N.T. Wright elsewhere makes this claim:

“… it makes no sense that the judge imputes, imparts, bequeaths, conveys or otherwise transfers his righteousness to either the plaintiff or the defendant. Righteousness is not an object, a substance or gas that can be passed across the courtroom,” [N.T. Wright, The Shape of Justification, 98.]

Dr. John Piper (in response – [Counted Righteous in Christ, pages 63-64]):

Suppose I say to Barnabas, my teenage son, “Clean up your room before you go to school. You must have a clean room or you won’t be able to watch the game tonight.” Suppose he plans poorly and leaves for school without cleaning the room. And suppose I discover the messy room and clean it. His afternoon fills up, and he gets home just before it’s time to leave for the game and realizes what he has done and feels terrible. He apologizes and humbly accepts the consequences. No game.

To which I say, “Barnabas, I am going to credit the clean room to your account because of your apology and submission. Before you left for school this morning I said, ‘You must have a clean room or you won’t be able to watch the game tonight.’ Well, your room is clean. So you can go to the game.”

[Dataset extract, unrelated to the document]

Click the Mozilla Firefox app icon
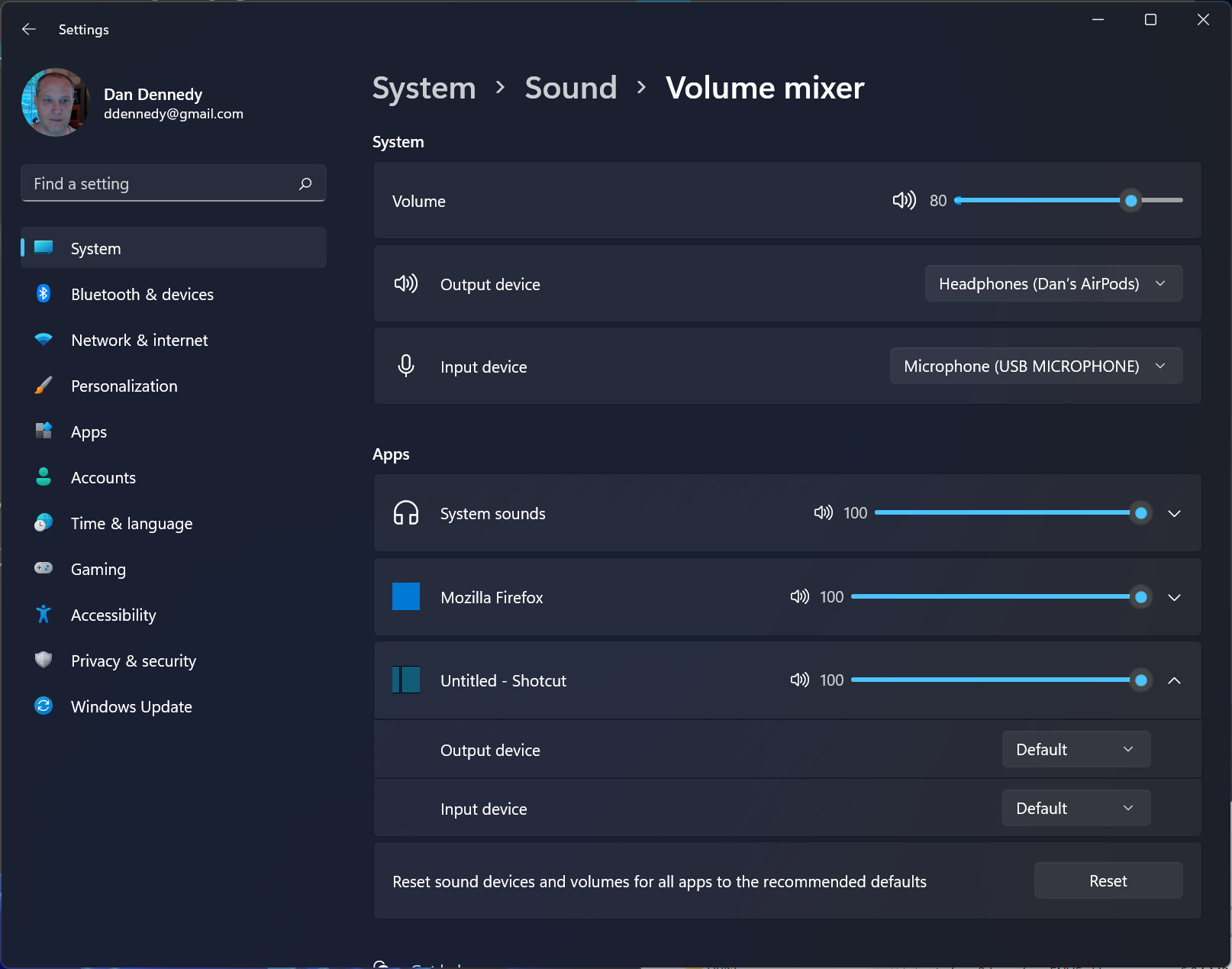 [406, 596]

That’s one way to say it, which corresponds to the language of Romans 4:6. Or I could say, “I credit your apology for a clean room,” which would correspond to the language of Romans 4:3. What I mean when I say, “I credit your apology for a clean room” is not that the apology is the clean room, nor that the clean room consists of the apology, nor that he really cleaned his room. I cleaned it. It was pure grace. All I mean is that, in my way of reckoning– in my grace– his apology connects him with the promise given for the clean room. The clean room is his clean room.

You can say it either way. Paul said it both ways: “Faith is imputed for righteousness” (4:3,9), and “God imputes righteousness to us [by faith]” (4:6,11). The reality intended in both cases is: I cleaned the room; he now has a cleaned room; he did not clean the room; he apologized for the failure; in pure grace I counted his apology as connecting him with the fulfilled command that I did for him; he received the imputed obedience as a gift.